On Jan 3, 2009 Satoshi Nakamoto mined the genesis block of the #bitcoin network, embedded with a message for citizens of the world. pic.twitter.com/n5uTbgR7OH
— Fidelity Digital Assets (@DigitalAssets) January 3, 2020
Certamente nessuno si aspettava un tweet di questo tenore da parte di una società che si occupa di grandi investimenti, ma è opportuno ricordare che nel 2018 Fidelity ha assunto decine di ingegneri informatici e programmatori per approfondire le criptovalute e la blockchain, quindi è molto probabile che questi argomenti siano diventati parte integrante dell’attività dell’azienda.
Tra l’altro, mentre in Italia le discussioni sulle criptovalute si disperdono in argomenti frivoli, negli Stati Uniti ed in altri paesi sono diventate argomento per nuove leggi ma anche per libri e dibattiti televisivi, come abbiamo avuto già modo di scrivere.
Messagio Nascosto
Torniamo al tweet postato il 3 gennaio da Fidelity, nel quale è stata inserita un’immagine zeppa di numeri e lettere apparentemente incomprensibili. In realtà si tratta di codici esadecimali tra i quali si possono intravedere alcune parole che i “cultori” di Bitcoin riconoscono immediatamente. Nel lato destro infatti si può notare la seguente scritta : “The Times 03/Jan/2009 Chancellor on brink of second bailout for banks“. Questo testo individua il blocco di dati posto all’inizio della blockchain, detto anche genesis block, un punto dove il creatore ha inserito un messaggio che doveva chiaramente ricordare il motivo per cui Bitcoin stesso è stato creato.
La frase può sembrare bizzarra ma si tratta semplicemente del titolo di apertura di un giornale di quel giorno, il giornale inglese “The Times”, titolo che riguardava il salvataggio delle banche praticato dal governo di Londra.
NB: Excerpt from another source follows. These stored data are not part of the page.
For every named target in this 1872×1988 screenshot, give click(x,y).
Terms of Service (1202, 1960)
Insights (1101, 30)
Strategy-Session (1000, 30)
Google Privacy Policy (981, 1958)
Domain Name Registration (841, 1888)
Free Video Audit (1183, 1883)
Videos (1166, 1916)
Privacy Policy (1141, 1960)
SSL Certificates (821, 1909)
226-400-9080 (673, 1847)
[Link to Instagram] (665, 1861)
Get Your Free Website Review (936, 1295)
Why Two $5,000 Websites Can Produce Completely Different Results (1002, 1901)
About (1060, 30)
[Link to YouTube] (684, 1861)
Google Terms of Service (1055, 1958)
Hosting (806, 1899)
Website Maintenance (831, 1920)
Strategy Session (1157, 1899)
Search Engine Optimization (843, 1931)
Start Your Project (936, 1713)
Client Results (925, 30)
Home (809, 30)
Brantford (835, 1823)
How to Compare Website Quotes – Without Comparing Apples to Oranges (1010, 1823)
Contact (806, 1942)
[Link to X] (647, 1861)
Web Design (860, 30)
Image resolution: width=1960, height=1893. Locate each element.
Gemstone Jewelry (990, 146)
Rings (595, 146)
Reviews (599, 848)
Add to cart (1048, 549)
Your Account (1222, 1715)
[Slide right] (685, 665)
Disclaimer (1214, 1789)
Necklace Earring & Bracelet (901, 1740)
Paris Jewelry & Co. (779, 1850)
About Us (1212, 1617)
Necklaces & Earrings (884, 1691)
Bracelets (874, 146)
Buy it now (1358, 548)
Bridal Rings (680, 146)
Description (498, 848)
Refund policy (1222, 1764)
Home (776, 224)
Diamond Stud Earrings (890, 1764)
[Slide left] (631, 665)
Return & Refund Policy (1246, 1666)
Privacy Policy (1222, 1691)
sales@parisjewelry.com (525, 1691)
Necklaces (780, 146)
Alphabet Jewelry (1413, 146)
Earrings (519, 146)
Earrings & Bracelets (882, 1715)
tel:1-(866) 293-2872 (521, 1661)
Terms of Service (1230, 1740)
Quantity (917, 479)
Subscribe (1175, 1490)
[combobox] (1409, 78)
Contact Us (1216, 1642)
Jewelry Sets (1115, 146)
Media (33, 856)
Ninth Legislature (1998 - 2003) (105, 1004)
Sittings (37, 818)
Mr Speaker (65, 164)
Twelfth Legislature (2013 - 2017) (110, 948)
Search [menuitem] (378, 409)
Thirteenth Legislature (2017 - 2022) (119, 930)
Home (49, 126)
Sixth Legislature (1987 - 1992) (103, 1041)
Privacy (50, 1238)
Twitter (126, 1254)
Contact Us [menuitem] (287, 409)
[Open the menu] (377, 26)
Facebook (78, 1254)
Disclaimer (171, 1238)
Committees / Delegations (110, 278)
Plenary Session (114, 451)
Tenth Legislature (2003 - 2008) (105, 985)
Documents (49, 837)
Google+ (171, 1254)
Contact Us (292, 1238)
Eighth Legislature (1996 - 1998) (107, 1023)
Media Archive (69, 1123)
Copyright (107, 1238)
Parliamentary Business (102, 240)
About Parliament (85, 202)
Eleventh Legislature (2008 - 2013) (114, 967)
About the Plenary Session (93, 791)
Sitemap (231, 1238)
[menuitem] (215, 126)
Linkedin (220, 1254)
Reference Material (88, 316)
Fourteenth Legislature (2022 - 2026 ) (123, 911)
Gli ideatori di Bitcoin, che si sono celati dietro lo pseudonimo Satoshi Nakamoto, inserendo proprio questo titolo hanno voluto lasciare un ricordo legato ad un evento ben preciso, non una notizia qualunque. Volevano in qualche modo contestare il salvataggio delle banche praticato dai governi, cosa che era iniziata qualche mese prima con la vicenda Lehman Brothers. Un atto di protesta che è arrivato fino ai giorni nostri.
Oggi di copie del Times di quel giorno ne sono rimaste pochissime, tanto che alcune sono state vendute all’asta per importi superiori al milione di dollari.